1 in 8 claims received by MIBI ‘suspicious’
The Motor Insurers’ Bureau of Ireland (MIBI) has outlined its determination to “stamp out” motor insurance claims fraud by implementing a range of commitments which aim to substantially reduce the success of false claims. According to the MIBI’s Fighting Fraud report (Click here for report) as many as 1 in every 8 insurance claims they handle are ‘suspicious’.
Claims fraud causes a range of problems for Irish motorists, such as increasing the cost of insurance policies and making Irish roads more dangerous. The MIBI estimate they receive hundreds of claims every year where the evidence does not support the case being made.
The report sets out a series of commitments the MIBI is making to reduce the level of claims fraud activity. These include:
Undertaking a comprehensive evaluation for every claim received and flagging any which do not have sufficient information, include unsupported assertions or inconsistencies.
Any claims which are flagged are thoroughly investigated using internal and external investigative resources and scientific analysis.
The MIBI works closely with An Gardaí Síochána around all relevant cases.
In cases where the evidence does not support the claim being made the MIBI will legally contest these claims including via the courts system.
The MIBI will ask the Gardaí to investigate any malicious claims without merit.
A new system is being developed to provide more information about uninsured drivers on Irish roads, which will include the capacity for automatic number plate recognition.
Working closely with the Government and other relevant State authorities and providing relevant information.
Since the beginning of the year the MIBI has generated over €1.8 million in fraud savings while a further 158 new cases have been flagged as suspicious and are being thoroughly investigated.
The MIBI is a not for profit company that was established to compensate victims of road traffic accidents caused by uninsured and unidentified vehicles. Every year they make annual payments in the region of €55 – €60 million, receiving thousands of insurance claims. 2,922 claims were received by the MIBI in 2016. The average cost per uninsured claim over the last five years was €54,364.
Speaking about the report, David Fitzgerald, Chief Executive of the MIBI said, “Insurance fraud can’t be tolerated. It is a scourge on Irish roads. It not only adds to the cost of insurance premiums, we also estimate that hundreds of injuries are sustained every year because of claims fraud related activity.
“The MIBI estimate that as many as 1 out of every 8 claims we receive is suspicious. We also believe this activity is getting worse. For that reason we are determined to do everything we can to help stamp out claims fraud. We will make it as difficult as possible for fraudulent claimants to succeed. If that means bringing these claims to court, then we will. We will also be using all the investigative resources available to get to the bottom of suspicious cases – including internal and external investigators and scientific analysis.
“We are also committed to working with the Gardaí and the other State authorities on these issues. Where the evidence shows a malicious claim without merit has been made we will be asking them to investigate with a view to beginning criminal proceedings against the claimant involved. It is worth remembering that providing false or misleading information relating to a claim is a crime, punishable by up to 10 years in prison and/ or a fine of €100,000.

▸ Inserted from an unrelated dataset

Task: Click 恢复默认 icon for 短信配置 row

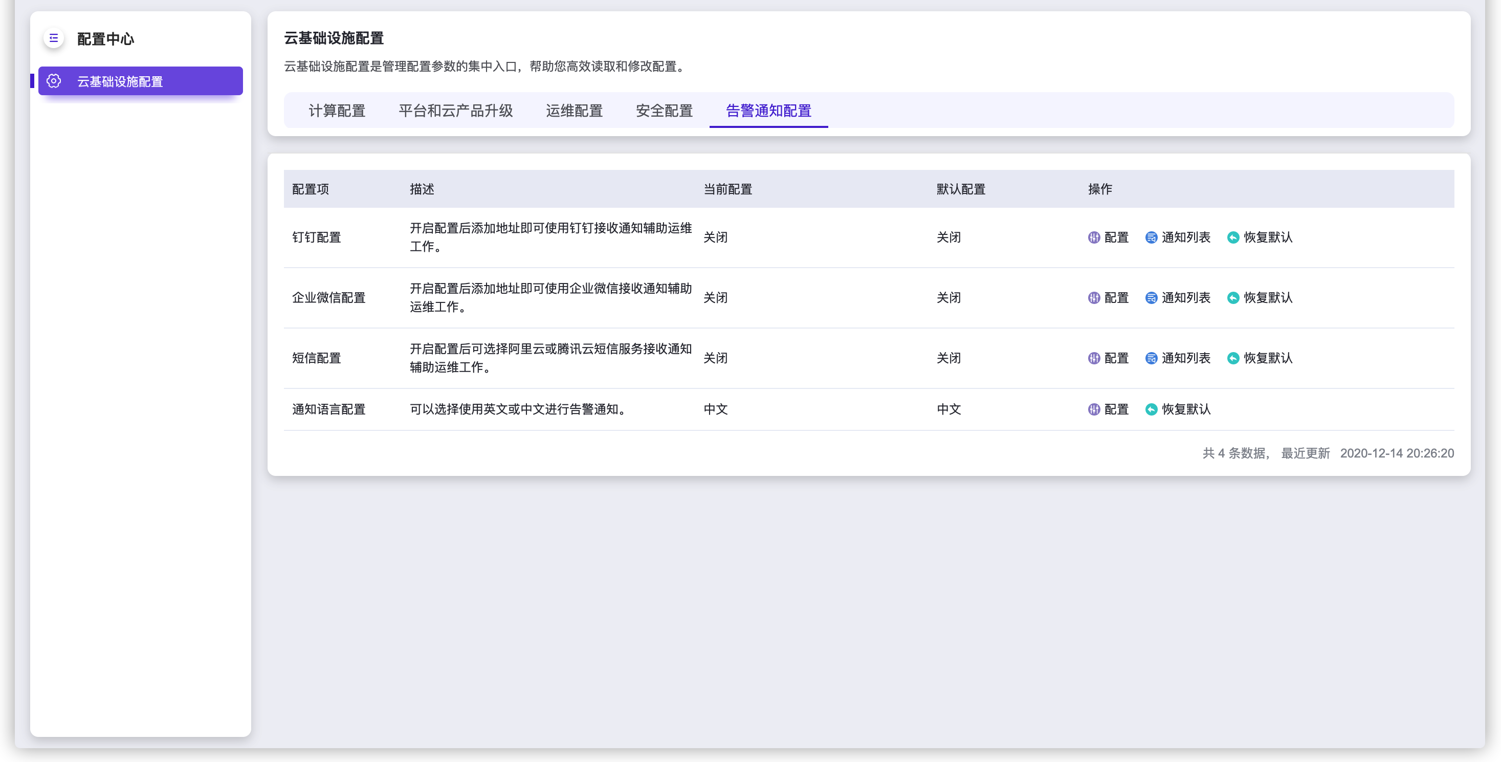Action: (x=1233, y=358)
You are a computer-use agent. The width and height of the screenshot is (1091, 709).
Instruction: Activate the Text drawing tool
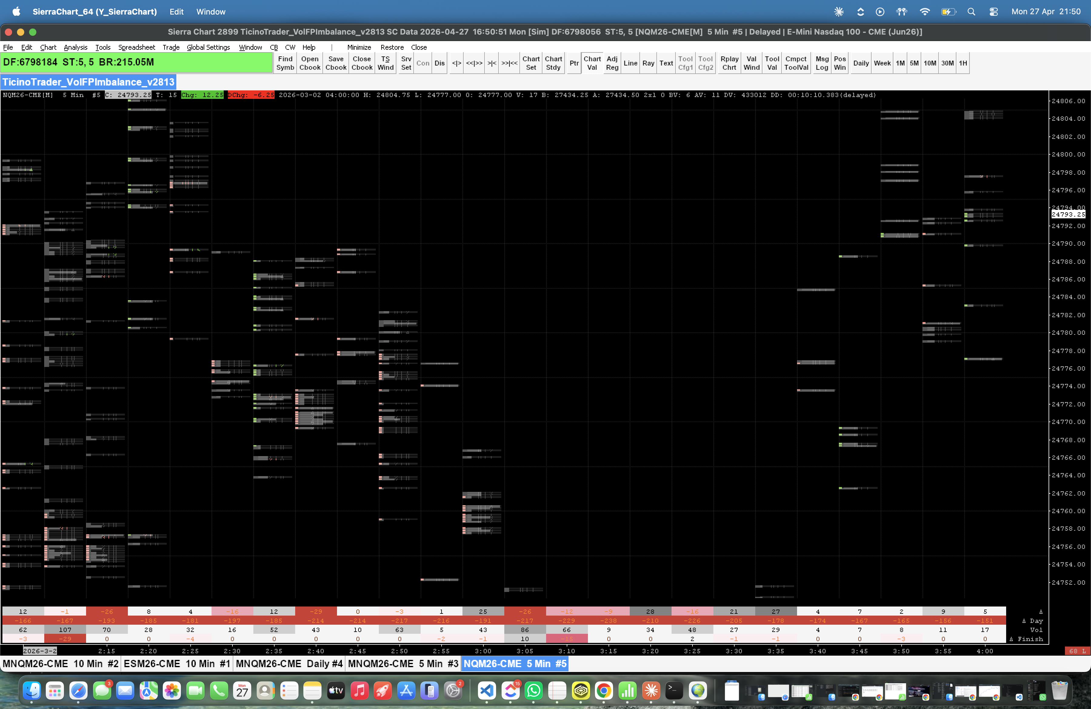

“Essentially we have adopted a zero tolerance approach to claims that are not real. We believe these steps are necessary as the claims culture is continuing to thrive. The MIBI wants to play its part in putting a stop to claims fraud in this country and we are determined to do everything in our power to resist this type of claim. Our belief is that by thoroughly investigating unsubstantiated claims and by making it much more difficult for them to succeed, over time we will see a drop in the number of suspicious claims submitted. Ultimately we believe that will benefit all Irish motorists,” Mr. Fitzgerald concluded.
The Fighting Fraud report also listed some of the common types of suspicious claims made to the MIBI. These include Opportunistic Fraud – Gross Exaggeration, Opportunistic Fraud – Causation, Deliberate Falsification of the Accident, Deliberately staged accidents, Deliberately induced accidents and Claims Fraud ‘Tourism’.
Note for Editors – Please find copy of Fighting Fraud Strategy Document attached.
About The Motor Insurers Bureau of Ireland (MIBI)
The MIBI was established in 1955 by an Agreement between the Government and the companies underwriting motor insurance in Ireland for the purpose of compensating victims of road traffic accidents caused by uninsured and unidentified vehicles. All insurers underwriting motor insurance in Ireland are required to be members of the MIBI. The MIBI is funded entirely by motor insurance companies operating in Ireland and ultimately by premiums paid by all insured motorists.